**Exercise aim:**
Lay out every line of the data below as a numbered list, skipping any blank lines.

**Item-finding data:**
■ ■ ■ ■ ■ ■ ■

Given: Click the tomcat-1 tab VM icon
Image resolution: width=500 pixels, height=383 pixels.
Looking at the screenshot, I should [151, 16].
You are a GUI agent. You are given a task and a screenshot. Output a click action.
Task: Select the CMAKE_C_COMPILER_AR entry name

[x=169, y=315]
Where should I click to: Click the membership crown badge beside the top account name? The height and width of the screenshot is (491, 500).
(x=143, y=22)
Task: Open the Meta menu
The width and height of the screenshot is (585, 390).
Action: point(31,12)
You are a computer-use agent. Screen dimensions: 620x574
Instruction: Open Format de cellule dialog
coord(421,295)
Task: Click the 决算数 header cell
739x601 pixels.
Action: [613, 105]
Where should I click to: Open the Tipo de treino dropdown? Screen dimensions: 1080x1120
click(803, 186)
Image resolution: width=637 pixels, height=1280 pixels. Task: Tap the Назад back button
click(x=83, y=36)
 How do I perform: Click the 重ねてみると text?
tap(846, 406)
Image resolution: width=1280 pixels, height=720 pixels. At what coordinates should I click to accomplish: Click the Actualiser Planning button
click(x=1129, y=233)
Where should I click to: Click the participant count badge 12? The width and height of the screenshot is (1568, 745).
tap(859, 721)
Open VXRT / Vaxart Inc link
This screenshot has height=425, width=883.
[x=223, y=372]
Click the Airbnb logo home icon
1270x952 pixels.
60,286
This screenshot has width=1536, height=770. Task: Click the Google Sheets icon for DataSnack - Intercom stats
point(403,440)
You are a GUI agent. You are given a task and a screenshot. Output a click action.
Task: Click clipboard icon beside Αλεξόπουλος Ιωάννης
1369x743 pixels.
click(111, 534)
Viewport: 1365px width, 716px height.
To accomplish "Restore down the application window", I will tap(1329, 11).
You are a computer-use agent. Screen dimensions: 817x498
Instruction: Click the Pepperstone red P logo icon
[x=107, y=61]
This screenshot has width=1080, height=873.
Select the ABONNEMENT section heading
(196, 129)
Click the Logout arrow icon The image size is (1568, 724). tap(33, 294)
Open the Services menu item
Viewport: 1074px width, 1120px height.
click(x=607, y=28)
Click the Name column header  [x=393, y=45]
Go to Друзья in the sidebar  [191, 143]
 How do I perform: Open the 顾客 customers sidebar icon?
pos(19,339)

■ ■ ■ ■ ■ ■ ■

**Result of the task:**
1. Given: Click the tomcat-1 tab VM icon
2. Image resolution: width=500 pixels, height=383 pixels.
3. Looking at the screenshot, I should [151, 16].
4. You are a GUI agent. You are given a task and a screenshot. Output a click action.
5. Task: Select the CMAKE_C_COMPILER_AR entry name
6. [x=169, y=315]
7. Where should I click to: Click the membership crown badge beside the top account name? The height and width of the screenshot is (491, 500).
8. (x=143, y=22)
9. Task: Open the Meta menu
10. The width and height of the screenshot is (585, 390).
11. Action: point(31,12)
12. You are a computer-use agent. Screen dimensions: 620x574
13. Instruction: Open Format de cellule dialog
14. coord(421,295)
15. Task: Click the 决算数 header cell
16. 739x601 pixels.
17. Action: [613, 105]
18. Where should I click to: Open the Tipo de treino dropdown? Screen dimensions: 1080x1120
19. click(803, 186)
20. Image resolution: width=637 pixels, height=1280 pixels. Task: Tap the Назад back button
21. click(x=83, y=36)
22.  How do I perform: Click the 重ねてみると text?
23. tap(846, 406)
24. Image resolution: width=1280 pixels, height=720 pixels. At what coordinates should I click to accomplish: Click the Actualiser Planning button
25. click(x=1129, y=233)
26. Where should I click to: Click the participant count badge 12? The width and height of the screenshot is (1568, 745).
27. tap(859, 721)
28. Open VXRT / Vaxart Inc link
29. This screenshot has height=425, width=883.
30. [x=223, y=372]
31. Click the Airbnb logo home icon
32. 1270x952 pixels.
33. 60,286
34. This screenshot has width=1536, height=770. Task: Click the Google Sheets icon for DataSnack - Intercom stats
35. point(403,440)
36. You are a GUI agent. You are given a task and a screenshot. Output a click action.
37. Task: Click clipboard icon beside Αλεξόπουλος Ιωάννης
38. 1369x743 pixels.
39. click(111, 534)
40. Viewport: 1365px width, 716px height.
41. To accomplish "Restore down the application window", I will tap(1329, 11).
42. You are a computer-use agent. Screen dimensions: 817x498
43. Instruction: Click the Pepperstone red P logo icon
44. [x=107, y=61]
45. This screenshot has width=1080, height=873.
46. Select the ABONNEMENT section heading
47. (196, 129)
48. Click the Logout arrow icon The image size is (1568, 724). tap(33, 294)
49. Open the Services menu item
50. Viewport: 1074px width, 1120px height.
51. click(x=607, y=28)
52. Click the Name column header  [x=393, y=45]
53. Go to Друзья in the sidebar  [191, 143]
54.  How do I perform: Open the 顾客 customers sidebar icon?
55. pos(19,339)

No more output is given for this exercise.